Items from a dataset:
********************

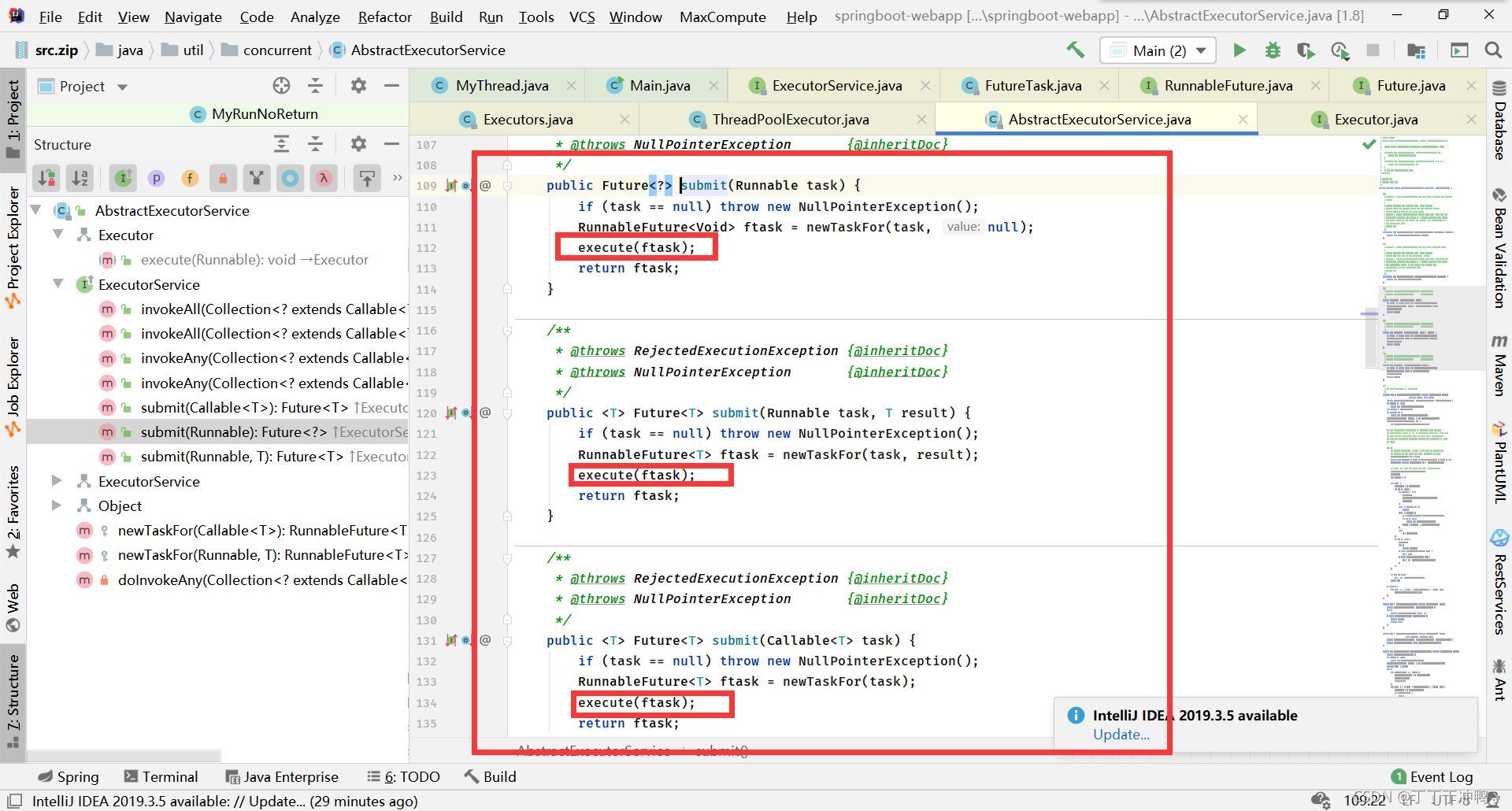Toggle Show non-public members lock filter
This screenshot has width=1512, height=811.
(223, 179)
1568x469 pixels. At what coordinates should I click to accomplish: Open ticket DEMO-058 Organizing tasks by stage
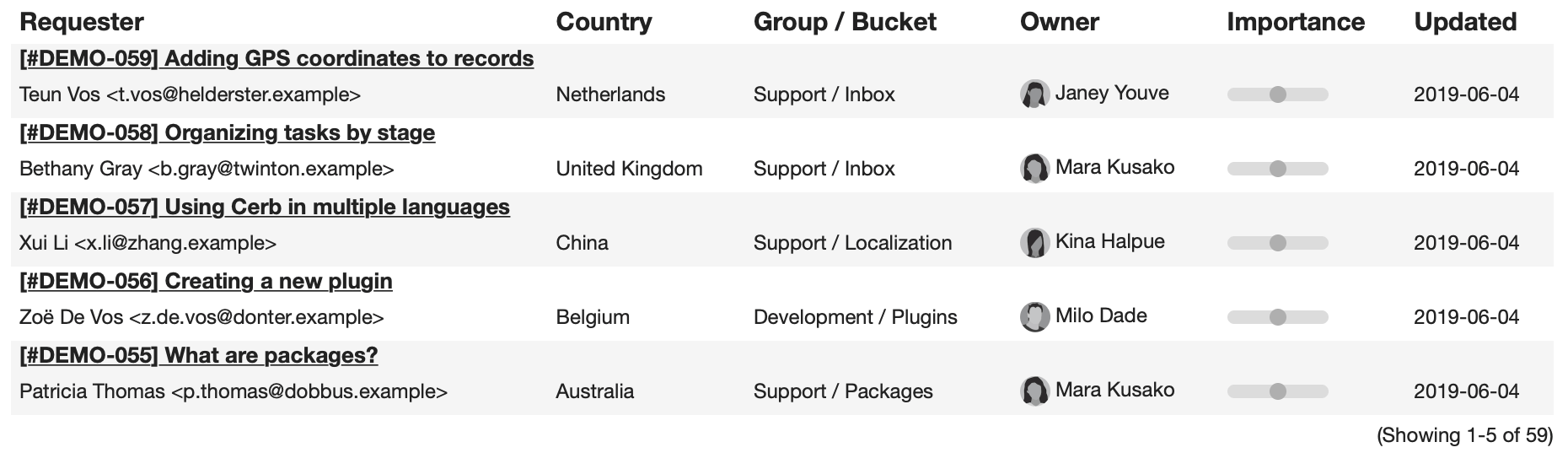pos(228,132)

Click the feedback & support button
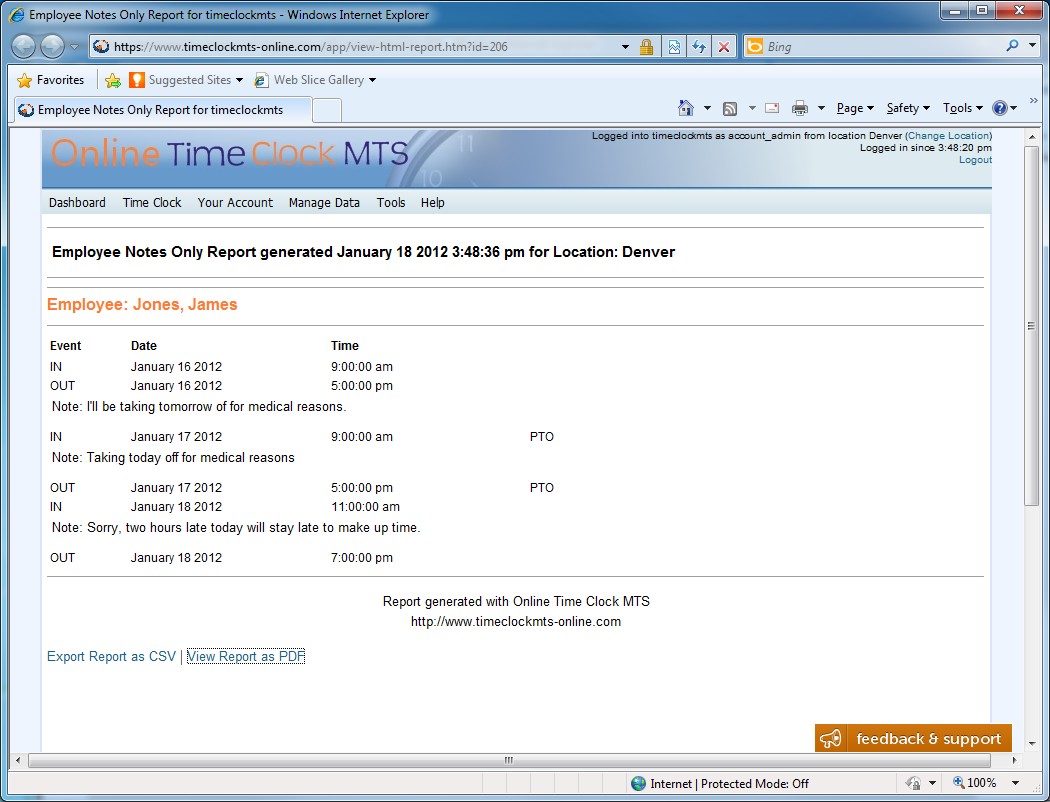[913, 739]
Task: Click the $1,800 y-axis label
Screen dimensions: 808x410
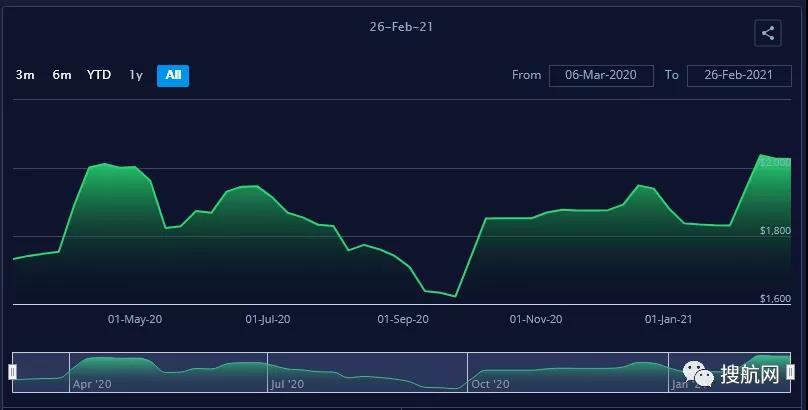Action: 775,231
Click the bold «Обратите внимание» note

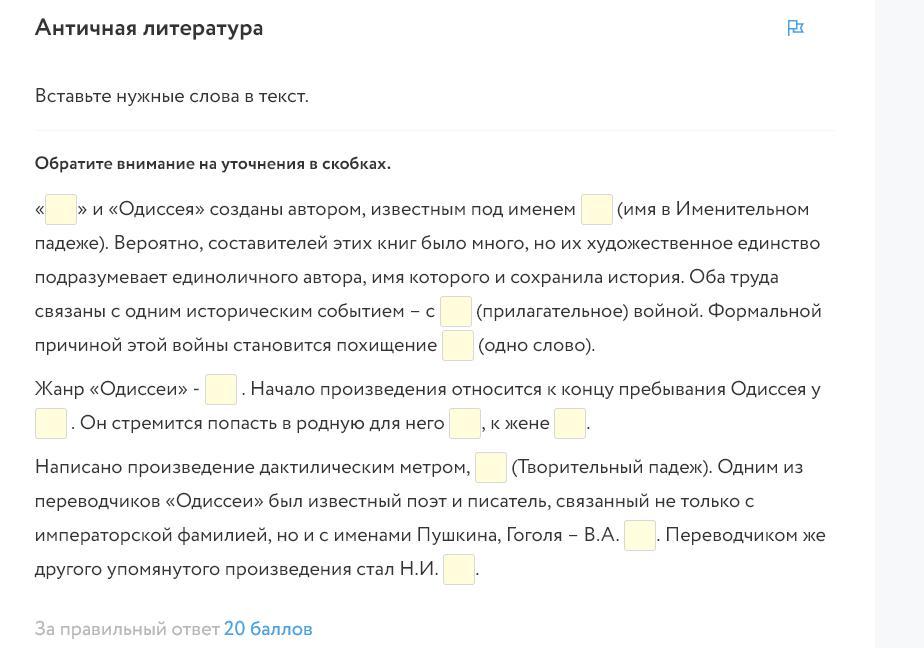pyautogui.click(x=213, y=164)
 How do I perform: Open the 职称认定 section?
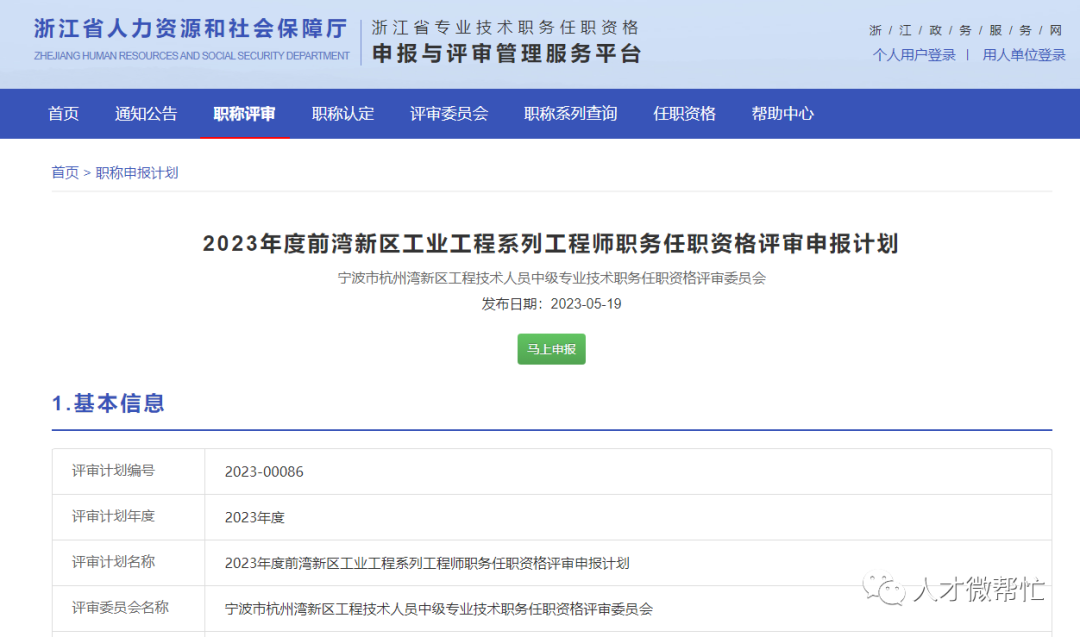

********************

● Requirement: For this exercise, the lines from the one containing "1568x469 pixels. At" through the last line of the entries above are to be output exactly, both included, and pictures are skipped.

● Task answer:
1568x469 pixels. At what coordinates should I click to accomplish: Open ticket DEMO-058 Organizing tasks by stage
pos(228,132)

Click the feedback & support button
[913, 739]
Task: Click the $1,800 y-axis label
Screen dimensions: 808x410
Action: 775,231
Click the bold «Обратите внимание» note

pyautogui.click(x=213, y=164)
 How do I perform: Open the 职称认定 section?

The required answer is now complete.